- Exercise 1 -
Arrange the lines of the records below as a Markdown table with the columns Row and Line, from the line containing "Task: Open the GRAINDAD settings gear" up to and including the line containing "Action: (x=91, y=151)", and leave out any blank lines.

- Text excerpt -
-*-*-

September 15, 2013
Twenty-Fourth Sunday of Ordinary Time
Exodus 32, 7-11.13-14; Psalm 51, 3-4.12-13.17.19; 1
Timothy 1,12-17; St. Luke 15, 1-32
Our lives in this world take on the character of a journey in very many ways, but none more so than the way of salvation. In our pilgrimage of faith to our heavenly destination we sometimes fall or turn away in discouragement and sin.
At times the steps necessary for our walk back the Father may seem too many and too arduous for us and we hesitate even to make the first move. Perhaps it is only when we see, like the Prodigal Son, the misery that our sins have wrought, that we are then willing to rouse ourselves to sorrow and to take the path of conversion that leads to the merciful embrace of our heavenly Father, so rich in mercy. When we make even the slightest effort in sorrow, with God’s grace, it is then we see the Father waiting with love to embrace us and welcome us home. Rejection of the love and presence of his father, in the communion of live and love as a family, was a terrible choice for the prodigal son. He desired things over people, his share of the inheritance in preference to a life in communion with the father who gave him life and loved him. He wanted the father to be as if dead to him.

-*-*-

- Exercise 2 -
Reproduce the Sunday reflection above word for word, in full.

-*-*-

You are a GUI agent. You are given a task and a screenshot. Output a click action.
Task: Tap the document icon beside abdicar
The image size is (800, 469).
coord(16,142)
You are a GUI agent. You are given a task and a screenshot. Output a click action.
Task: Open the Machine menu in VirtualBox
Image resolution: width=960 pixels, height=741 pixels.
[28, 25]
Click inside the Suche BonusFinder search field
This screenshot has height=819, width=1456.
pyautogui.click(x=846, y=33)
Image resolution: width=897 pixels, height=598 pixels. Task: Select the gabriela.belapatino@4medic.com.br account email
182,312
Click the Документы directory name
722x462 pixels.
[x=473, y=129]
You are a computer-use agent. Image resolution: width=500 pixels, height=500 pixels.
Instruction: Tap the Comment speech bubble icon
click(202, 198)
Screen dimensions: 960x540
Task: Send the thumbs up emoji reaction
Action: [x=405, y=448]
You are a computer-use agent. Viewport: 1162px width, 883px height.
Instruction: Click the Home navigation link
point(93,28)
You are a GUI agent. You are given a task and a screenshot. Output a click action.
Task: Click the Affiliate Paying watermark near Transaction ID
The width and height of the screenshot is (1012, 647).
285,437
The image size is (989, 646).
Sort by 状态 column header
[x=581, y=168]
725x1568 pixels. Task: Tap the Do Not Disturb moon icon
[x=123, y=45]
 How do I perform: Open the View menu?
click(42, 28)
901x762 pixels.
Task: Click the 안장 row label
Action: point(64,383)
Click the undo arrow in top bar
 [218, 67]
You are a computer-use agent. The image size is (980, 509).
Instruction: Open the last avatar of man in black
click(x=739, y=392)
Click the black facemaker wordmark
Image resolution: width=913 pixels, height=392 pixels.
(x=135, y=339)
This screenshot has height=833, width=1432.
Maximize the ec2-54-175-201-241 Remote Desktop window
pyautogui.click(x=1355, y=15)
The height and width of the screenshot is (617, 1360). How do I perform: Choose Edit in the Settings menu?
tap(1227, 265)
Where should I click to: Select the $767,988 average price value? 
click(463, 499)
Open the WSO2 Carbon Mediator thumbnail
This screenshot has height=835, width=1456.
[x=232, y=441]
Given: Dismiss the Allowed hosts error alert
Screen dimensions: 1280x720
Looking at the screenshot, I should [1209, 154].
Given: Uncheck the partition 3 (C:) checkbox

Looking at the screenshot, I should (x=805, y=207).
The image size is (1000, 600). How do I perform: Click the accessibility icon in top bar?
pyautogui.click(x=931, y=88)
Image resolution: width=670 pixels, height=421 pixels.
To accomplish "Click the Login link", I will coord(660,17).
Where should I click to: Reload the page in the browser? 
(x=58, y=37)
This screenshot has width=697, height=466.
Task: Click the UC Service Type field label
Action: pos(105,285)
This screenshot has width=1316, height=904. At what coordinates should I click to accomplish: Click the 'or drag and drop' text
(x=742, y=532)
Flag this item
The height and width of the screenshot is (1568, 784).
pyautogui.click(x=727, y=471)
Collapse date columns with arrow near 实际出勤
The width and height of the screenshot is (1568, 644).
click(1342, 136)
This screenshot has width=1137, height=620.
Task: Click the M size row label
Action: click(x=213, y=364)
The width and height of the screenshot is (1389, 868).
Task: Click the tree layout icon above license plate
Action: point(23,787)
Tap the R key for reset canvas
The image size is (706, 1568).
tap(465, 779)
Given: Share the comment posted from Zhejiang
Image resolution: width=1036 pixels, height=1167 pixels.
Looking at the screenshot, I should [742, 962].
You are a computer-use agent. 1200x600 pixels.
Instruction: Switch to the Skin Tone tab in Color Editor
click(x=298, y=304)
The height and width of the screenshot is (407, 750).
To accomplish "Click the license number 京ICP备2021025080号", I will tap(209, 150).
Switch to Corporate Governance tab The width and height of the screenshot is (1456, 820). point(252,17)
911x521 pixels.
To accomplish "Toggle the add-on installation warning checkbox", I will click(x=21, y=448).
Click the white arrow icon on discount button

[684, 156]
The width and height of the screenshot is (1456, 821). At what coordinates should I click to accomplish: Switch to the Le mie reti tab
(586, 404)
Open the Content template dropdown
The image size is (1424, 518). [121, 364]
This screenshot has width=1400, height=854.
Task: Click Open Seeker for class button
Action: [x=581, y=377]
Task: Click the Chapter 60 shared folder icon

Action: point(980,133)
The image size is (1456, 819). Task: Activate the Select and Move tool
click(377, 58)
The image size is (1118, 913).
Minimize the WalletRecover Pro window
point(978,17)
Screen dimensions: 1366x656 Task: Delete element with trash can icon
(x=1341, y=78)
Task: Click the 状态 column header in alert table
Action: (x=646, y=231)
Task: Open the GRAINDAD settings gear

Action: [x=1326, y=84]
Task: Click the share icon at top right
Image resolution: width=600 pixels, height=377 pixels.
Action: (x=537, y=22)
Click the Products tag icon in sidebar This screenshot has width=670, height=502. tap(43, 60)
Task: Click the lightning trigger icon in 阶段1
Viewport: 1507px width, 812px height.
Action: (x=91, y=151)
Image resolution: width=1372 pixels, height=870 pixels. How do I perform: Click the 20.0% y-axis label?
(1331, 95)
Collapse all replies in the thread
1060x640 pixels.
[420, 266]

-*-*-

- Exercise output 1 -
| Row | Line |
|---|---|
| 1 | Task: Open the GRAINDAD settings gear |
| 2 | Action: [x=1326, y=84] |
| 3 | Task: Click the share icon at top right |
| 4 | Image resolution: width=600 pixels, height=377 pixels. |
| 5 | Action: (x=537, y=22) |
| 6 | Click the Products tag icon in sidebar This screenshot has width=670, height=502. tap(43, 60) |
| 7 | Task: Click the lightning trigger icon in 阶段1 |
| 8 | Viewport: 1507px width, 812px height. |
| 9 | Action: (x=91, y=151) |

- Exercise output 2 -
September 15, 2013
Twenty-Fourth Sunday of Ordinary Time
Exodus 32, 7-11.13-14; Psalm 51, 3-4.12-13.17.19; 1
Timothy 1,12-17; St. Luke 15, 1-32
Our lives in this world take on the character of a journey in very many ways, but none more so than the way of salvation. In our pilgrimage of faith to our heavenly destination we sometimes fall or turn away in discouragement and sin.
At times the steps necessary for our walk back the Father may seem too many and too arduous for us and we hesitate even to make the first move. Perhaps it is only when we see, like the Prodigal Son, the misery that our sins have wrought, that we are then willing to rouse ourselves to sorrow and to take the path of conversion that leads to the merciful embrace of our heavenly Father, so rich in mercy. When we make even the slightest effort in sorrow, with God’s grace, it is then we see the Father waiting with love to embrace us and welcome us home. Rejection of the love and presence of his father, in the communion of live and love as a family, was a terrible choice for the prodigal son. He desired things over people, his share of the inheritance in preference to a life in communion with the father who gave him life and loved him. He wanted the father to be as if dead to him.